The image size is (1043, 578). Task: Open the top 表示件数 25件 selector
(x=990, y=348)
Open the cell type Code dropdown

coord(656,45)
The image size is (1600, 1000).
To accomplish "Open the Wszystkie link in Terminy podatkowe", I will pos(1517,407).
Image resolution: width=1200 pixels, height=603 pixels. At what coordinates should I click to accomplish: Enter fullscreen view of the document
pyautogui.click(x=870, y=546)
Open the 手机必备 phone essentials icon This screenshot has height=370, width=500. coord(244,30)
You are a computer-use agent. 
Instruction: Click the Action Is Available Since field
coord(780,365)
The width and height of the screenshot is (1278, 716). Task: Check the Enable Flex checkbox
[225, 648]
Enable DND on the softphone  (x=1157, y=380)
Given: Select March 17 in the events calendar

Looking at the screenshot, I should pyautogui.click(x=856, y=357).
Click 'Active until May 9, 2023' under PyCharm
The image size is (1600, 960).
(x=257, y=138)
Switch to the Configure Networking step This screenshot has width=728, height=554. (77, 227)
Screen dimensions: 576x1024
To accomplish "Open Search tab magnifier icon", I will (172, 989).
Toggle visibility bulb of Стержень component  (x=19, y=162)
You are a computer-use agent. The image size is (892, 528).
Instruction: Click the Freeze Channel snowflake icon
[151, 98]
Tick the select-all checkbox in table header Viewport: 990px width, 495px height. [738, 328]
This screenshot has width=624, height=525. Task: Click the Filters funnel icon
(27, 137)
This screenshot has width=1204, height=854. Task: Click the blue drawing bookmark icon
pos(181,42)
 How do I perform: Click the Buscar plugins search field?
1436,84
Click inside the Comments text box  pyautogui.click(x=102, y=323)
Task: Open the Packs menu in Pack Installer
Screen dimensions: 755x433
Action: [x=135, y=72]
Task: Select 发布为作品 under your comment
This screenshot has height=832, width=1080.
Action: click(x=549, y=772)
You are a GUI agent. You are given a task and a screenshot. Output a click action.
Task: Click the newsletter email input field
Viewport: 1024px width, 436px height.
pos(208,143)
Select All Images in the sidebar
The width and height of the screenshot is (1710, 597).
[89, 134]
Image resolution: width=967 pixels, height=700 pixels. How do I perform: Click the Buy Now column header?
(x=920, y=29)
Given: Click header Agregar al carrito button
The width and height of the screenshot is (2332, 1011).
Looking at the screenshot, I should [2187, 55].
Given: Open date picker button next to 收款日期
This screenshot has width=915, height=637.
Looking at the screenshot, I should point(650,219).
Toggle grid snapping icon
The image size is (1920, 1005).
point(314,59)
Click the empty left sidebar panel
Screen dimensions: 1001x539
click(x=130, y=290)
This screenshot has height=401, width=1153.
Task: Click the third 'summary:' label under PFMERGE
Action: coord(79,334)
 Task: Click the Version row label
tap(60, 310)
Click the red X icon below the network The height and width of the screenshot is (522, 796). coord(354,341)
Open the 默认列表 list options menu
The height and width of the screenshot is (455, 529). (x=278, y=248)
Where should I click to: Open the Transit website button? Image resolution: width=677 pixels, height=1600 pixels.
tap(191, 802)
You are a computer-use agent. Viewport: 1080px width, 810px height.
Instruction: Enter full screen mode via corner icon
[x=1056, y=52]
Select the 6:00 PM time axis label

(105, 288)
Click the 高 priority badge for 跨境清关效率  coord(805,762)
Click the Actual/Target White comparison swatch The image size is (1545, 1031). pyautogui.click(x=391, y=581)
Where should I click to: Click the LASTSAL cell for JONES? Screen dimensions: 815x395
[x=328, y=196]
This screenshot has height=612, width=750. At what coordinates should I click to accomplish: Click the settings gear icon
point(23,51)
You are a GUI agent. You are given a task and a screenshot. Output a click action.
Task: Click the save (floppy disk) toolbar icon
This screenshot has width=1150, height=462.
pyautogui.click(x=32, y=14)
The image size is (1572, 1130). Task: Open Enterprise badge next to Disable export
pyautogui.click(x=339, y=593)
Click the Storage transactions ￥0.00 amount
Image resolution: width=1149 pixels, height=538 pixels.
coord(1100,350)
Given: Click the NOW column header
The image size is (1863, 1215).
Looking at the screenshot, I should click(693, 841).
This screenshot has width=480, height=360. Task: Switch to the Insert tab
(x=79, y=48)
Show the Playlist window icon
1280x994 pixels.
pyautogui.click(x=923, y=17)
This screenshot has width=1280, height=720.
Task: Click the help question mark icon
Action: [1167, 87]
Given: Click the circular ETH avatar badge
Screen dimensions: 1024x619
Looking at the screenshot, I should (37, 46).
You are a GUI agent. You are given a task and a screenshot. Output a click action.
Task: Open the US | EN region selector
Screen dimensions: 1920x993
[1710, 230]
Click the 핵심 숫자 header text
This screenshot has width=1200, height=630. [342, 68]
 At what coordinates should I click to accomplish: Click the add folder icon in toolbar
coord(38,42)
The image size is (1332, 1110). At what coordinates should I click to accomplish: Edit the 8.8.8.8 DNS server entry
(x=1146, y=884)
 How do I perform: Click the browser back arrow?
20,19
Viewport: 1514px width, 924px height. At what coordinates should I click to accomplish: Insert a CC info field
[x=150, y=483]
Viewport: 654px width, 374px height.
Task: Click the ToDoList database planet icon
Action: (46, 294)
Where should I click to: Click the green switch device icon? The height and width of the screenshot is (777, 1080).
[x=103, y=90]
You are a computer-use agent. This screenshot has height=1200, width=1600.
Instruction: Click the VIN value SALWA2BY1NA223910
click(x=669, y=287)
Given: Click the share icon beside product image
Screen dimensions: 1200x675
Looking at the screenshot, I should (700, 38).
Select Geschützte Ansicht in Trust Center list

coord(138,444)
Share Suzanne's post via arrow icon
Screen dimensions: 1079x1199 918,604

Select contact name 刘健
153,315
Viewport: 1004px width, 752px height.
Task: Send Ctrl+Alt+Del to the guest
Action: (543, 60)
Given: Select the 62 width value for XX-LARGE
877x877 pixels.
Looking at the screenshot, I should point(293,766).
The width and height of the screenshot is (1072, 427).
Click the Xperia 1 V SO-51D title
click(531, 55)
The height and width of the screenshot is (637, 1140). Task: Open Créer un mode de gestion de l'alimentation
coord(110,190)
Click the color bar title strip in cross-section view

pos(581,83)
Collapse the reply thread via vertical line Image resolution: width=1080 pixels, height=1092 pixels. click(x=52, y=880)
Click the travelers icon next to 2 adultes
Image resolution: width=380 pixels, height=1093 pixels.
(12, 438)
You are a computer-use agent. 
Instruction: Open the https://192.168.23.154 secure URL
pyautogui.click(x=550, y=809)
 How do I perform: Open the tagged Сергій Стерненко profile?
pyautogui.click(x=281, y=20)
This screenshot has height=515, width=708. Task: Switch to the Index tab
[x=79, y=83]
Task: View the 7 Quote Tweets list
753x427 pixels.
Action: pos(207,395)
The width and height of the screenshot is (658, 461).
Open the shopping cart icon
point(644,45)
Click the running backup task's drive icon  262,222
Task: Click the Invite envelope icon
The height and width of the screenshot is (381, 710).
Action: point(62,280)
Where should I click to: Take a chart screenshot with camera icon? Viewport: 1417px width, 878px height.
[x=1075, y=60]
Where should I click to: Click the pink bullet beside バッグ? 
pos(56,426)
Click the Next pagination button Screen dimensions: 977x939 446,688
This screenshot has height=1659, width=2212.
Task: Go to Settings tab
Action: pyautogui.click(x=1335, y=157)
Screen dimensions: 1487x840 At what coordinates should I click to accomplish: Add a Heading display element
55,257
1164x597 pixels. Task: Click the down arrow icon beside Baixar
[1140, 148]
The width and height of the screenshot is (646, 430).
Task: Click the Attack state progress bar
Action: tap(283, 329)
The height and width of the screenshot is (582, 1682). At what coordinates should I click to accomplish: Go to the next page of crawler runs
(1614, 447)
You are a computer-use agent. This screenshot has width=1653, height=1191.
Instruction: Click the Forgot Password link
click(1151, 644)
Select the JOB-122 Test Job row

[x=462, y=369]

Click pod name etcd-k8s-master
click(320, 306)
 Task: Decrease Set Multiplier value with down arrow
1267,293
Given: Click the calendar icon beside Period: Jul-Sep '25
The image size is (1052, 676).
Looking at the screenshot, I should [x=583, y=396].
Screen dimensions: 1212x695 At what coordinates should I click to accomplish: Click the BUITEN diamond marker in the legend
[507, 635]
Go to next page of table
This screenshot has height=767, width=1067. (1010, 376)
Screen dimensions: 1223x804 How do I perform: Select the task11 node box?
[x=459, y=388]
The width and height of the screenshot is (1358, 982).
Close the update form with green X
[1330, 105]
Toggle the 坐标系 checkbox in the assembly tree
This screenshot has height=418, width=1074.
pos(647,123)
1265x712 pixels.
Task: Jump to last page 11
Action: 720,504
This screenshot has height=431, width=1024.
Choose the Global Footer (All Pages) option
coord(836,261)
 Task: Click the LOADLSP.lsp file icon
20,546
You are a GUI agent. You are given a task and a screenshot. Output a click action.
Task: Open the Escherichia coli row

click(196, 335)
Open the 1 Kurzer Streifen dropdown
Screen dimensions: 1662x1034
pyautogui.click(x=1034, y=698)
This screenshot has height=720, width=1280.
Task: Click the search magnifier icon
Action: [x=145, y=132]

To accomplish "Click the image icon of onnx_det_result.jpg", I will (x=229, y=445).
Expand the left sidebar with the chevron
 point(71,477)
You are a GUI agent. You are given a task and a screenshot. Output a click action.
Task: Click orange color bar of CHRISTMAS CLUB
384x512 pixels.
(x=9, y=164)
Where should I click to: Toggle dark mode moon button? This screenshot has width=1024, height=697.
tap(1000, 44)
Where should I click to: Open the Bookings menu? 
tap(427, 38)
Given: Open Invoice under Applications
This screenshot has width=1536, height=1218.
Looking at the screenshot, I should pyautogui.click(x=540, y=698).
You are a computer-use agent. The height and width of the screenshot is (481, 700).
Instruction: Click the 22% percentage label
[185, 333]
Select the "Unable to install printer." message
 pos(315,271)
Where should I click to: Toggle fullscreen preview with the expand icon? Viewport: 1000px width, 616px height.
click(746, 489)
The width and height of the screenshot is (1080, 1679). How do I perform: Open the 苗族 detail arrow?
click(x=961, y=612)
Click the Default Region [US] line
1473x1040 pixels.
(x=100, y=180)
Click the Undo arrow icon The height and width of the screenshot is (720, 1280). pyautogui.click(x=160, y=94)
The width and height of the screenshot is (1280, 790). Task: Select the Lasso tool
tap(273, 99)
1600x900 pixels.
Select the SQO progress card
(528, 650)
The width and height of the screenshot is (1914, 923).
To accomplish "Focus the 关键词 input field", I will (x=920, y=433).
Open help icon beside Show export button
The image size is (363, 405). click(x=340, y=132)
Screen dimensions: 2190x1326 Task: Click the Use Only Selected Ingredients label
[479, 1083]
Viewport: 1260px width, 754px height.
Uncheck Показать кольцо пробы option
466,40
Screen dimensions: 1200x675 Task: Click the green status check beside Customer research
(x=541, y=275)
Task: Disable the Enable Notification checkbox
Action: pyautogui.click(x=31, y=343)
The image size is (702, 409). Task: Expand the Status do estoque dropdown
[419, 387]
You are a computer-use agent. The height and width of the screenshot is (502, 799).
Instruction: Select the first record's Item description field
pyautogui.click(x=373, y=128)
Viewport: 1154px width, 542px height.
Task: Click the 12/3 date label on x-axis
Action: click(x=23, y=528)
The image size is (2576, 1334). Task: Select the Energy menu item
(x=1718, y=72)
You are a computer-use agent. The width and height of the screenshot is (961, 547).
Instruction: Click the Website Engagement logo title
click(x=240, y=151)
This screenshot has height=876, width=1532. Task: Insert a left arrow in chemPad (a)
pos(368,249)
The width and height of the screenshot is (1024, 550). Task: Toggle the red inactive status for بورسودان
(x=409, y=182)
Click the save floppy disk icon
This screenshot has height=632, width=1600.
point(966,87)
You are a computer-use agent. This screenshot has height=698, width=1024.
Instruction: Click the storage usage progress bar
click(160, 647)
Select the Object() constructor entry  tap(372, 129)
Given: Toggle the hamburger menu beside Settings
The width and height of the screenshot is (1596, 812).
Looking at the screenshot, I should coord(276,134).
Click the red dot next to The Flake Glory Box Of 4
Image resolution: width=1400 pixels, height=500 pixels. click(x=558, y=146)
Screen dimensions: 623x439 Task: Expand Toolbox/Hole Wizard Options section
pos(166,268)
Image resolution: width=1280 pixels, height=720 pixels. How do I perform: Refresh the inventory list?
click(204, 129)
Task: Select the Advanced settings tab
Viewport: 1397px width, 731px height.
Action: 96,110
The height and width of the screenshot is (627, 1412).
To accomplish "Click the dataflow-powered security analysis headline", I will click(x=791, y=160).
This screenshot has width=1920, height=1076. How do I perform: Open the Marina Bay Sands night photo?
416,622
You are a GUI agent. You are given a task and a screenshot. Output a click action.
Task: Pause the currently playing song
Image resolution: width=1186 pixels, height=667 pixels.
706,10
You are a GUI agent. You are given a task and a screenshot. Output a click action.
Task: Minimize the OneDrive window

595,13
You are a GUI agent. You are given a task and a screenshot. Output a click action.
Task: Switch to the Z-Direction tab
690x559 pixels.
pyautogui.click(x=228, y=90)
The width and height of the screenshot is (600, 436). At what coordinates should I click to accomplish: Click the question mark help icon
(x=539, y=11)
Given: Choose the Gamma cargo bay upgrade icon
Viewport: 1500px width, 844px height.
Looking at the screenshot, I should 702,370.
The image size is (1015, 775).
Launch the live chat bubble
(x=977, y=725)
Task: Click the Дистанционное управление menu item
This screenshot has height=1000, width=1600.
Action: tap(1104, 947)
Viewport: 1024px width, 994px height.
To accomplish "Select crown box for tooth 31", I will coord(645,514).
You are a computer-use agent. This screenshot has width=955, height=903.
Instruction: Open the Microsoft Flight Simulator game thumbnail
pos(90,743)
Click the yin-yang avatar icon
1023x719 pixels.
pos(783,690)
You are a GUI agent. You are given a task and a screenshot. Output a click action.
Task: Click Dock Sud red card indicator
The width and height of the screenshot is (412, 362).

WHAT THE TASK ASKS -
Report the count of lines in the entries that contain "will". Nothing else should be given.

SOLVED PROBLEM -
6